» O QUE FAZER:
Transcreva, do texto sobre a fé em Deus e a vida eterna, o trecho que vai de "A recompensa para" até "buscam a Deus.".

» TRECHO DO TEXTO:

--

A recompensa para aqueles que O procuram, de que fala São Paulo,
é a vida eterna. Crer que Deus recompensa aqueles que o procuram
significa crer que existe a vida eterna, preparada para aqueles que
buscam a Deus.
Crer que Deus existe, a outra parte da expressão usada por São
Paulo, significa crer que existe um ser que possui todas as qualidades
que a Sagrada Escritura atribui a Deus, isto é, que existe um ser
inteiramente espiritual a que chamamos de Deus, o qual, apenas por
causa de sua própria natureza, ao contrário de todas as criaturas,
existe necessariamente desde toda a eternidade, sem princípio nem
fim; que possui vida e felicidade em plenitude inconcebível, dotado
de inteligência e bondade infinitas; que criou do nada o céu e a
terra e todas as coisas, visíveis e invisíveis, inclusive a nós,
homens, a quem Ele ama e quer torná-los participantes de sua
natureza e de sua própria felicidade se estes o buscarem, tornando-os
seus filhos adotivos e herdeiros do céu, céu que nada mais é do que
uma expressão para designar ao próprio Deus em sua felicidade,
inteligência e bondade, enquanto fonte da verdadeira e plena
felicidade do homem.

--

» INFORMAÇÕES FORNECIDAS:

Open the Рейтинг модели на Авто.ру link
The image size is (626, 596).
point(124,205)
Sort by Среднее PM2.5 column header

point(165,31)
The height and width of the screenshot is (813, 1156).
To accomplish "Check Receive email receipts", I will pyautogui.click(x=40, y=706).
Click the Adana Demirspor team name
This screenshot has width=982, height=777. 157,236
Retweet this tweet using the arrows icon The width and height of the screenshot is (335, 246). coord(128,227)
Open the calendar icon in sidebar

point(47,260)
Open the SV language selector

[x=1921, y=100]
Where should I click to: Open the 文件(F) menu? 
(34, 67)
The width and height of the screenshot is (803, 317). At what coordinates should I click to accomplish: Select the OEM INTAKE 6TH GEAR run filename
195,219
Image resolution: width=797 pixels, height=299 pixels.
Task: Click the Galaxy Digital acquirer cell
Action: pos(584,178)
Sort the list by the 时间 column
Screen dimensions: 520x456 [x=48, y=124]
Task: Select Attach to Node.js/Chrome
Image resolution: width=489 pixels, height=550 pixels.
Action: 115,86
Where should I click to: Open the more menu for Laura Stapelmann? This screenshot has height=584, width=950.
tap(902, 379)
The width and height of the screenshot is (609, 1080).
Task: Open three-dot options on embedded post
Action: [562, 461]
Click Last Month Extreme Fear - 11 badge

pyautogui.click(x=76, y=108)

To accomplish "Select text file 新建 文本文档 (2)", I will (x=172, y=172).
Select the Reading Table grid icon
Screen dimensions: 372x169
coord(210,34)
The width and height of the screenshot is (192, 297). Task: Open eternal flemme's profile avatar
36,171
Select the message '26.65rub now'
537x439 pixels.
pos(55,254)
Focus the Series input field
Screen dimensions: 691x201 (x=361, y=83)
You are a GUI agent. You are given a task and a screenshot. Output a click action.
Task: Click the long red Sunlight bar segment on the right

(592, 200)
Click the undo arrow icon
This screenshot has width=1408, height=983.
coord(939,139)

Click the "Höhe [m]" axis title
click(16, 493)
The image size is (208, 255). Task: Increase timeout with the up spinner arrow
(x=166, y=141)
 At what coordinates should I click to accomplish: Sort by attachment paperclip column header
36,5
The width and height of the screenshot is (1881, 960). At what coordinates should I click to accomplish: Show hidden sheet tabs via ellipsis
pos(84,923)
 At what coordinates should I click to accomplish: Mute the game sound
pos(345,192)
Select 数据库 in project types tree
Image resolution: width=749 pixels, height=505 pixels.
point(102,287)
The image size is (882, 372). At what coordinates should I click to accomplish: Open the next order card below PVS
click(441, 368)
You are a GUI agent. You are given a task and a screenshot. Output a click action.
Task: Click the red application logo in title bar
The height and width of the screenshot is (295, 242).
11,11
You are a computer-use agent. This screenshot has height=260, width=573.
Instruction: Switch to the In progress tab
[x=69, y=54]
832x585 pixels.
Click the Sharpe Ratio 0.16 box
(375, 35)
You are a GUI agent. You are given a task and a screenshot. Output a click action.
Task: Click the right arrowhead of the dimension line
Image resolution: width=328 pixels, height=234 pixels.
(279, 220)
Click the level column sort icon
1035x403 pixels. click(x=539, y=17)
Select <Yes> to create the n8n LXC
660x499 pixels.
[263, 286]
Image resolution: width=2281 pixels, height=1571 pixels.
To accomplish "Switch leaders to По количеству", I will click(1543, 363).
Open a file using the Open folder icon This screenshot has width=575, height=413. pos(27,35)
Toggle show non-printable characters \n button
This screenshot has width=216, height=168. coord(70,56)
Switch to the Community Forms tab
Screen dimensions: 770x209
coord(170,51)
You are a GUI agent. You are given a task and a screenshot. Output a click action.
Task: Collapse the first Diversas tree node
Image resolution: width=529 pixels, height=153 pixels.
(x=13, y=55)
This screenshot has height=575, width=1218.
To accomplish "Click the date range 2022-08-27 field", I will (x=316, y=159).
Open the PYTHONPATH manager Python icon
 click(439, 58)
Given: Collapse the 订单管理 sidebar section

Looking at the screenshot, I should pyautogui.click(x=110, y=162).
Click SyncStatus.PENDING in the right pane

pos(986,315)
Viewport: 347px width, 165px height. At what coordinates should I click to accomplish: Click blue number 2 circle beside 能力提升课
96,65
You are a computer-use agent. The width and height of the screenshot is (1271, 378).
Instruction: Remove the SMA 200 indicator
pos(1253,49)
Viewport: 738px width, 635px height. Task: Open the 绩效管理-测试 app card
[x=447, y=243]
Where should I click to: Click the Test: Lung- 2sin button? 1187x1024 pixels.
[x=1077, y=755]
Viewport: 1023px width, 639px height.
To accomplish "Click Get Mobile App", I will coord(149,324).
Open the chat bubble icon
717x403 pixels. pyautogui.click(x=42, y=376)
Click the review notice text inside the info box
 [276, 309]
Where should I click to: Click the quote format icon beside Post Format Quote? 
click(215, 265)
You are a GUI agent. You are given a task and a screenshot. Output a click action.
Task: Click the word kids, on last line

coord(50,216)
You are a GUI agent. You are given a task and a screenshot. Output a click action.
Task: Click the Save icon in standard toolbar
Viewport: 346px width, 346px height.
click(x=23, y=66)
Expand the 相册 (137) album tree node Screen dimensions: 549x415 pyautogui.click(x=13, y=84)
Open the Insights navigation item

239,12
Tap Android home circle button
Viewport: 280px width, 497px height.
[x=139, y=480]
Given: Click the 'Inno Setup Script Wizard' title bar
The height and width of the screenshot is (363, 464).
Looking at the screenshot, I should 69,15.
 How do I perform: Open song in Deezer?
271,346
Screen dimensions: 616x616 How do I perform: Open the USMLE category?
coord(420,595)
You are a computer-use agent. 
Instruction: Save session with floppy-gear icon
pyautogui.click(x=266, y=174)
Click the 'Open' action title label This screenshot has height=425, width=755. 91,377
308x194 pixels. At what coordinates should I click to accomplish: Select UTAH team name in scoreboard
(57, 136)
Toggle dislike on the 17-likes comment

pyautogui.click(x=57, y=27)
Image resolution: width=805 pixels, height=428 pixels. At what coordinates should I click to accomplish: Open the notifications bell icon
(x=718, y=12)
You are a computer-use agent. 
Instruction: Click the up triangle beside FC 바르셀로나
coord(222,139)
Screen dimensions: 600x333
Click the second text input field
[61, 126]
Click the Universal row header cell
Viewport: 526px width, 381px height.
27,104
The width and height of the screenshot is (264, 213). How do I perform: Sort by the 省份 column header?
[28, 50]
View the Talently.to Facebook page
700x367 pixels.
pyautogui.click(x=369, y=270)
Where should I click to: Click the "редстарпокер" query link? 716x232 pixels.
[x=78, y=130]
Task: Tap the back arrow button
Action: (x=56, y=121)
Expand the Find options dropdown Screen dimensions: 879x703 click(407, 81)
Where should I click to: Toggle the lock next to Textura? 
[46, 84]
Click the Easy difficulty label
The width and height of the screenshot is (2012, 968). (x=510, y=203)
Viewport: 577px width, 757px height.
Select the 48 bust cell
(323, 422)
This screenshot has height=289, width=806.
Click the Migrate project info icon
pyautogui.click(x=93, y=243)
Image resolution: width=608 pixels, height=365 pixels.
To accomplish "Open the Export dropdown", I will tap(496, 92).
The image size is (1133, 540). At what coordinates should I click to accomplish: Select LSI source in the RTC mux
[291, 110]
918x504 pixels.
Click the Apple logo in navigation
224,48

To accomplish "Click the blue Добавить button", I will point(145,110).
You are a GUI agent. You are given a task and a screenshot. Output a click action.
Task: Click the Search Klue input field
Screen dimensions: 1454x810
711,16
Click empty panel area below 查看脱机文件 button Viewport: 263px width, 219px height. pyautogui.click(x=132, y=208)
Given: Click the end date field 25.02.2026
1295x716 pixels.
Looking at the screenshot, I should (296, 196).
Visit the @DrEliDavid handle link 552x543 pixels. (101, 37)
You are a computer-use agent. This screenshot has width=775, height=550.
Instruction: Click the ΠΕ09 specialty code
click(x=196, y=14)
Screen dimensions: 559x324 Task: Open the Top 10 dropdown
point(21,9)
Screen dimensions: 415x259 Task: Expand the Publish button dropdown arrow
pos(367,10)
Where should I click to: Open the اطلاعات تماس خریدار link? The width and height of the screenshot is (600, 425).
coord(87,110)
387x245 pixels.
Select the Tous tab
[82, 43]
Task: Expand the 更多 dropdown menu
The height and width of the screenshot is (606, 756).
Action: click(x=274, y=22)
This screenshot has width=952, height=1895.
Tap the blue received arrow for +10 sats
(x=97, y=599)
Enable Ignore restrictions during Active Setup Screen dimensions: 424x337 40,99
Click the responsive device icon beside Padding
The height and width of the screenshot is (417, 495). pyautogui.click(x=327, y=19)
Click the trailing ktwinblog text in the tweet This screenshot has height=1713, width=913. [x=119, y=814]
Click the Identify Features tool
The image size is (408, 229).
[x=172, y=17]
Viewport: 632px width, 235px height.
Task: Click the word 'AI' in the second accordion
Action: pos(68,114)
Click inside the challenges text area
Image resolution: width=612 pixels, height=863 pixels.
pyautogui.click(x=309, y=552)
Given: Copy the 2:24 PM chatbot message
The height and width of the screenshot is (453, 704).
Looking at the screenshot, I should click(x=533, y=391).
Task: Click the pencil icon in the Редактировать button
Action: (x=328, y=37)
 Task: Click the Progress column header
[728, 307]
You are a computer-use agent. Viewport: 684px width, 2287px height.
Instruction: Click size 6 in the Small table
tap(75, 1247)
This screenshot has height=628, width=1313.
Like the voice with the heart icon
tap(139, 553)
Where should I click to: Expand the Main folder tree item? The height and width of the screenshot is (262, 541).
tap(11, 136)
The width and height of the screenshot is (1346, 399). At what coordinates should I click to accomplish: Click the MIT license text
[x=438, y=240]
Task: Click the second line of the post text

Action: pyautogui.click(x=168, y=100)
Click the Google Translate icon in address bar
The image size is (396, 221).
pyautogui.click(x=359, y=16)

--

» RESULTADO:
A recompensa para aqueles que O procuram, de que fala São Paulo,
é a vida eterna. Crer que Deus recompensa aqueles que o procuram
significa crer que existe a vida eterna, preparada para aqueles que
buscam a Deus.